私を殺す
なき

 殺される夢を見た。幼い頃から、形を変えて五度くらい殺されたことがある。夢の印象は強烈だ。それに、夢を見ている間はものすごく必死なので、時間が経っても中々忘ることができない。時折、なんとなく思い出したりする。思い出の中の夢は不思議と怖くはない。
 夢の中で私は、切り立った崖に置いていかれる小さな子どもだったり、スパイとして潜伏し、ヒロインを政府から守る戦うヒーローだったりした。どちらも夢が進んだ先には死が待っていたのだけれど。

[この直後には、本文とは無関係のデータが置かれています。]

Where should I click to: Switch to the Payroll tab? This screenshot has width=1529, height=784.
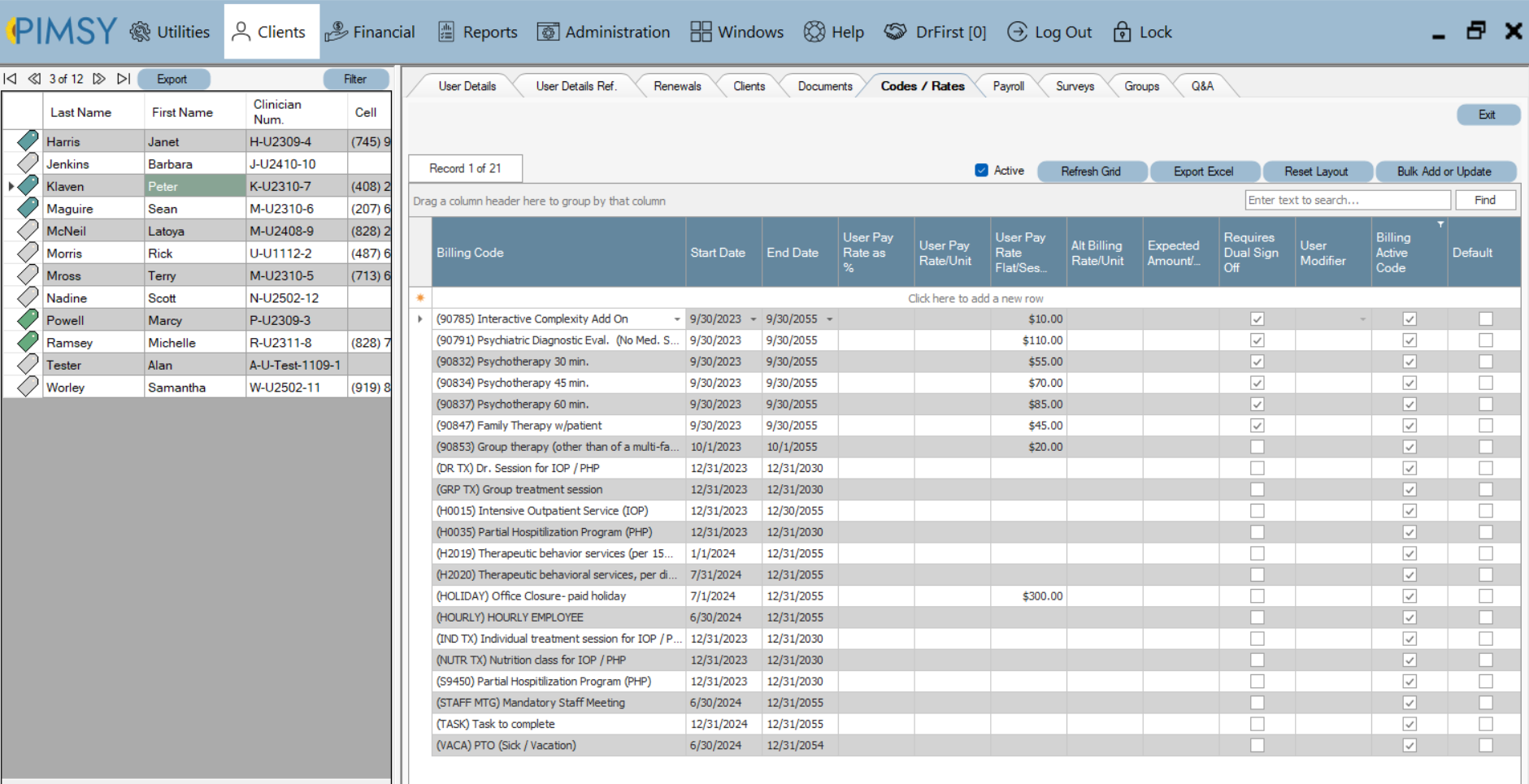[x=1008, y=85]
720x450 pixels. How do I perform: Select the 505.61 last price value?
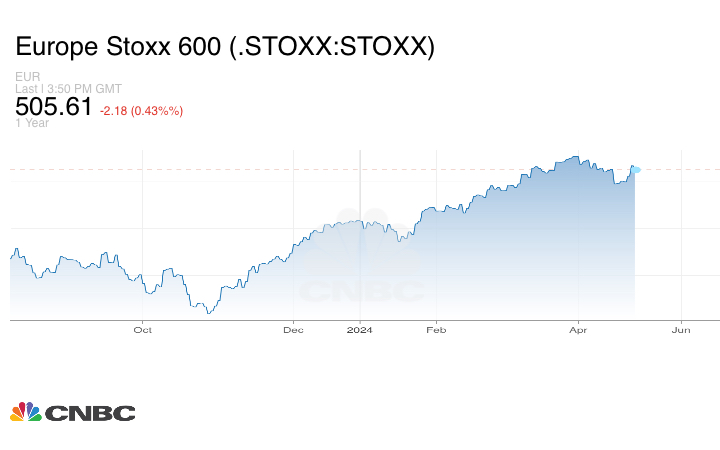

 一番恐ろしかったのは、とても広いJRの駅の中を鬼の顔をした人に包丁持って追い掛けられた夢だ。しかも結局包丁では刺されずに、広い駅の長い階段から突き飛ばされて、夢からブラックアウトした。階段を転げ落ちながら「あぁ、これは死ぬな」と考えた。呑気だった。周りにたくさん人がいて、でも誰も振り向いてくれなかったからかも知れない。転げ落ち、意識が薄れていく間、赤い顔の鬼とずっと見つめ合っていた。階段の、上と下で。夢を見ている時は必死だ。いつも、目が覚めてから、ぞぉっとする。

 夢には意味があるのだそうだ。空を自由に飛ぶ=今に満足している、とか。解釈によってまちまちだから正しい答えはわからない。ちなみに誰かを殺した夢。それは不思議なことに、殺した相手は自分なのだそうだ。殺すのも、殺されるのも自分。だとすると、殺されるのも殺すのも自分なのだろうか。ヒーローだった私は、社会的な権力に従う私に殺された。駅の中を逃げ惑う私は、私の中の鬼みたいな部分に殺された、ということかな。あんまり、いい夢でないなぁ、と思う。
 殺された私は、どんな私だったのだろう。私に殺されてしまった私。
 殺した私はどんな気持ちだったのだろう。私を殺した私。
 どちらも私、というのは、酷く不思議だ。でも心のどこかでそのことに当たり前のように納得している私がいる。